What to do: Pull out every line in the data below that contains the string "arrow".

%%

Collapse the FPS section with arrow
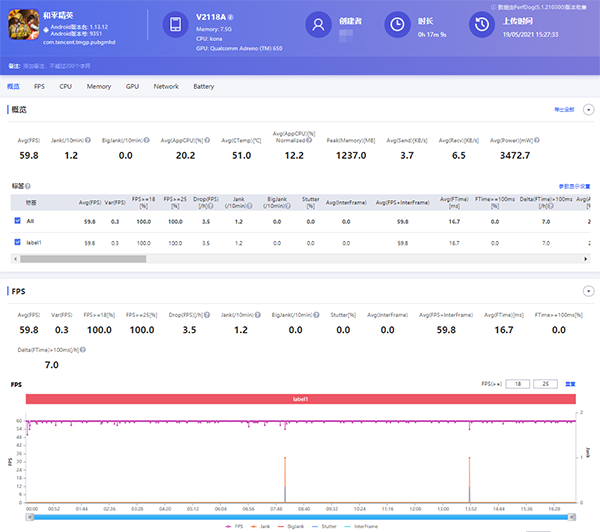 tap(588, 291)
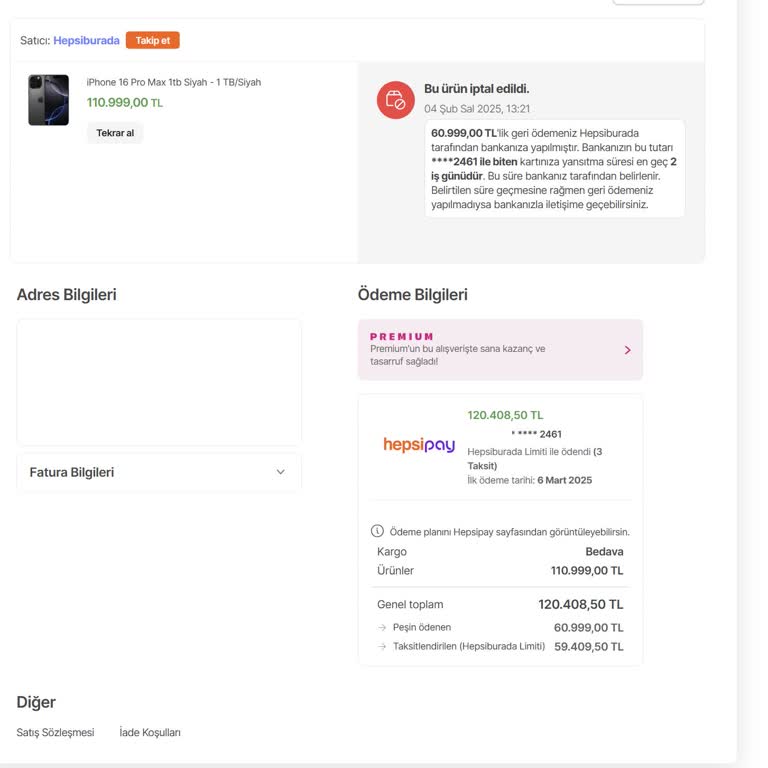
Task: Click the arrow icon next to Peşin ödenen
Action: pos(382,628)
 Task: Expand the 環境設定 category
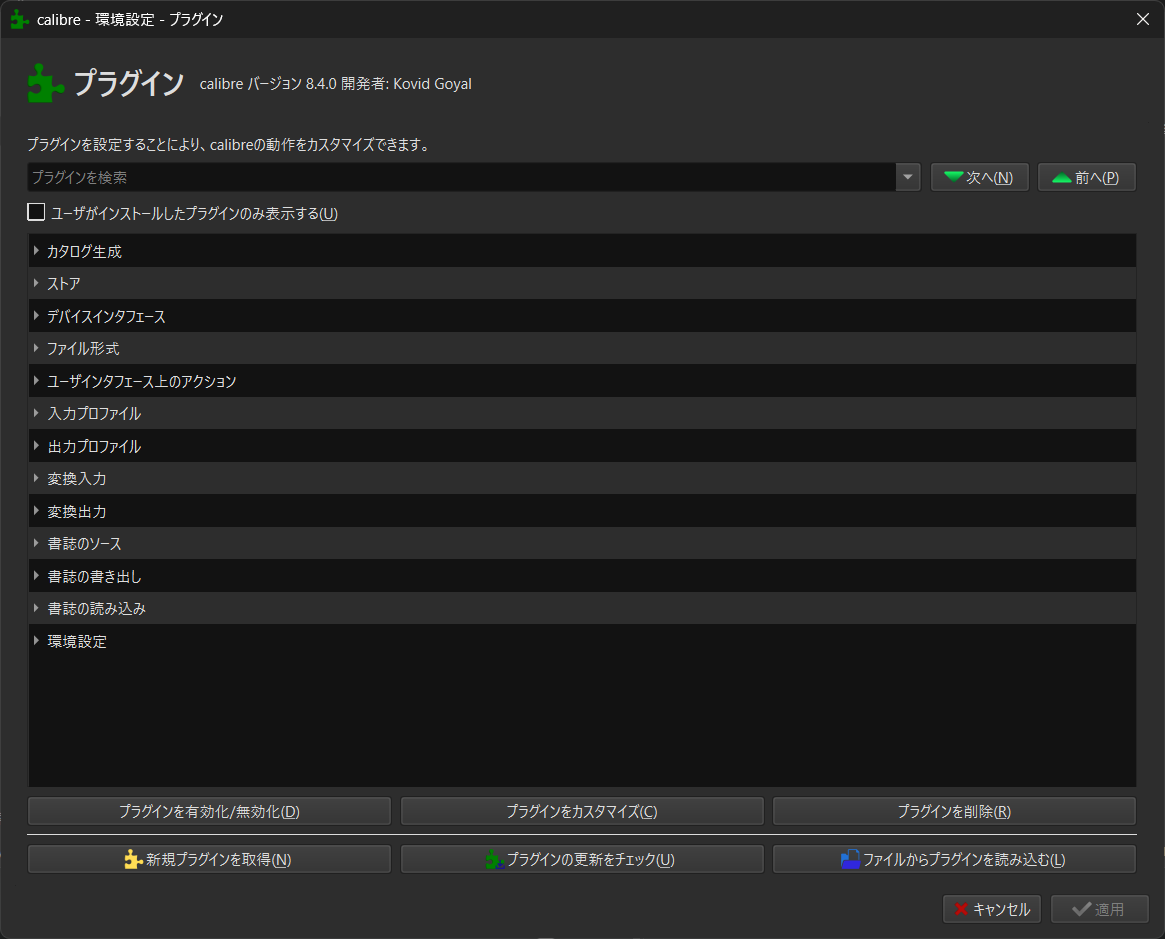click(x=37, y=640)
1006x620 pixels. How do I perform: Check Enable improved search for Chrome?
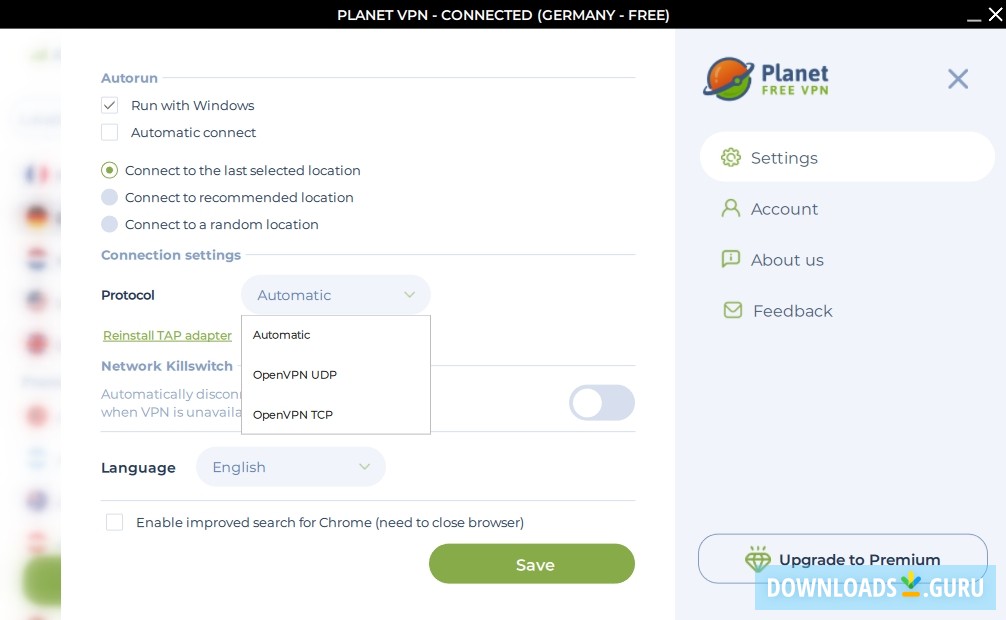click(115, 522)
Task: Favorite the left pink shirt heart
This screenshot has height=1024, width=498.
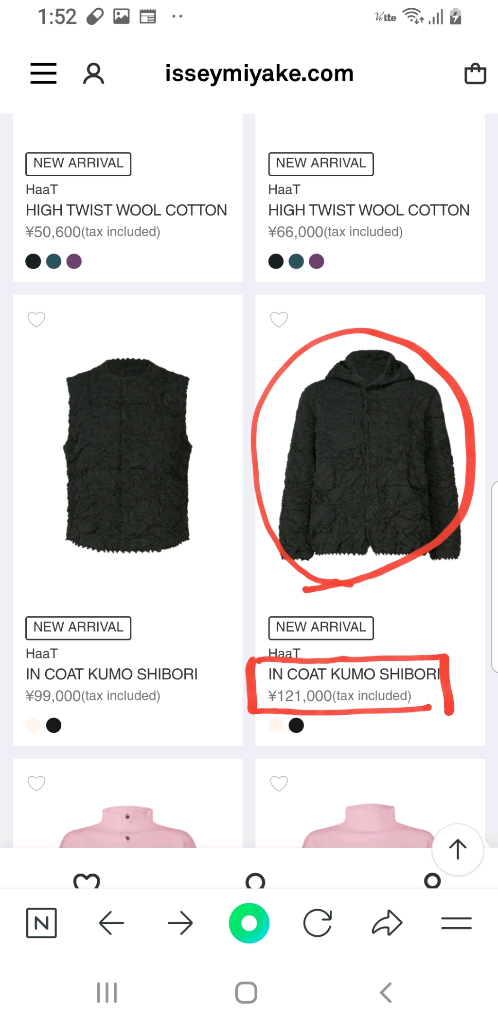Action: coord(37,783)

%%

Full answer:
Collapse the FPS section with arrow
Task: Click the arrow icon next to Peşin ödenen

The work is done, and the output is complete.